* _Exercise_
Repeat each line of the listing exactly as written.
━━ The data
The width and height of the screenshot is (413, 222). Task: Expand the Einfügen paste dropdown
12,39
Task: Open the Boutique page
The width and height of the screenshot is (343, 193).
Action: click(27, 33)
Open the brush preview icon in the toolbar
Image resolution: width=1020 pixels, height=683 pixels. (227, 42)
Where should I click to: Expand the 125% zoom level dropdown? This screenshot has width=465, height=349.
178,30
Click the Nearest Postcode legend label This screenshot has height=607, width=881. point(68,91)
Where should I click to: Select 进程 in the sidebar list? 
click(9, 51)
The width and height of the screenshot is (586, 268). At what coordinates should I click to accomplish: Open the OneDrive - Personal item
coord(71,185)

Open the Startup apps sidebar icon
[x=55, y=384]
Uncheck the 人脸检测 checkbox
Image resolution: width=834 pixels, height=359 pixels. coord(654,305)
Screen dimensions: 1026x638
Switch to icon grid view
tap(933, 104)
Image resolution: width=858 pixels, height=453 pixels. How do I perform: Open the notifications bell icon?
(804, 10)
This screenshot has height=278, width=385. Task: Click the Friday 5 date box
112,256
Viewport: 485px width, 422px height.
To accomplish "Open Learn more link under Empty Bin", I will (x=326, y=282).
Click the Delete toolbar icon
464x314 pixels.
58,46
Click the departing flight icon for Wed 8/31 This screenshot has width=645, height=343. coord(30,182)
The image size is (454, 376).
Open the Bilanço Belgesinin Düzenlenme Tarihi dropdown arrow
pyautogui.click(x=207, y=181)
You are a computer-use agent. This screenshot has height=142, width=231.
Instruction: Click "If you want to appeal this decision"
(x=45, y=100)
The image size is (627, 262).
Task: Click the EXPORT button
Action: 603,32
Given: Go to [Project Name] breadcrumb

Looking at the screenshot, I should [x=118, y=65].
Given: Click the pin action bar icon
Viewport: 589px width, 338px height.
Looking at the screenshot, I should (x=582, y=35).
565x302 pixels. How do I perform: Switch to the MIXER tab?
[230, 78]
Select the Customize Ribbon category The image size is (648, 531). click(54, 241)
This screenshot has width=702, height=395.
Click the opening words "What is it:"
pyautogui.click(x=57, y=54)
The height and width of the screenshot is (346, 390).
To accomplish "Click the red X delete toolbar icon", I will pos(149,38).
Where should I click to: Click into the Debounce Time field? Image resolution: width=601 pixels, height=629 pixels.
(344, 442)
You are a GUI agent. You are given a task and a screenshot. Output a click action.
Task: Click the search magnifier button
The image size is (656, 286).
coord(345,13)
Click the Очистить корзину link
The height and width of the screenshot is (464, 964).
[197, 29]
━━━━
* _Answer to this exercise_
The width and height of the screenshot is (413, 222). Task: Expand the Einfügen paste dropdown
12,39
Task: Open the Boutique page
The width and height of the screenshot is (343, 193).
Action: click(27, 33)
Open the brush preview icon in the toolbar
Image resolution: width=1020 pixels, height=683 pixels. (227, 42)
Where should I click to: Expand the 125% zoom level dropdown? This screenshot has width=465, height=349.
178,30
Click the Nearest Postcode legend label This screenshot has height=607, width=881. point(68,91)
Where should I click to: Select 进程 in the sidebar list? 
click(9, 51)
The width and height of the screenshot is (586, 268). At what coordinates should I click to accomplish: Open the OneDrive - Personal item
coord(71,185)

Open the Startup apps sidebar icon
[x=55, y=384]
Uncheck the 人脸检测 checkbox
Image resolution: width=834 pixels, height=359 pixels. coord(654,305)
Screen dimensions: 1026x638
Switch to icon grid view
tap(933, 104)
Image resolution: width=858 pixels, height=453 pixels. How do I perform: Open the notifications bell icon?
(804, 10)
This screenshot has height=278, width=385. Task: Click the Friday 5 date box
112,256
Viewport: 485px width, 422px height.
To accomplish "Open Learn more link under Empty Bin", I will (x=326, y=282).
Click the Delete toolbar icon
464x314 pixels.
58,46
Click the departing flight icon for Wed 8/31 This screenshot has width=645, height=343. coord(30,182)
The image size is (454, 376).
Open the Bilanço Belgesinin Düzenlenme Tarihi dropdown arrow
pyautogui.click(x=207, y=181)
You are a computer-use agent. This screenshot has height=142, width=231.
Instruction: Click "If you want to appeal this decision"
(x=45, y=100)
The image size is (627, 262).
Task: Click the EXPORT button
Action: 603,32
Given: Go to [Project Name] breadcrumb

Looking at the screenshot, I should [x=118, y=65].
Given: Click the pin action bar icon
Viewport: 589px width, 338px height.
Looking at the screenshot, I should (x=582, y=35).
565x302 pixels. How do I perform: Switch to the MIXER tab?
[230, 78]
Select the Customize Ribbon category The image size is (648, 531). click(54, 241)
This screenshot has width=702, height=395.
Click the opening words "What is it:"
pyautogui.click(x=57, y=54)
The height and width of the screenshot is (346, 390).
To accomplish "Click the red X delete toolbar icon", I will pos(149,38).
Where should I click to: Click into the Debounce Time field? Image resolution: width=601 pixels, height=629 pixels.
(344, 442)
You are a GUI agent. You are given a task and a screenshot. Output a click action.
Task: Click the search magnifier button
The image size is (656, 286).
coord(345,13)
Click the Очистить корзину link
The height and width of the screenshot is (464, 964).
[197, 29]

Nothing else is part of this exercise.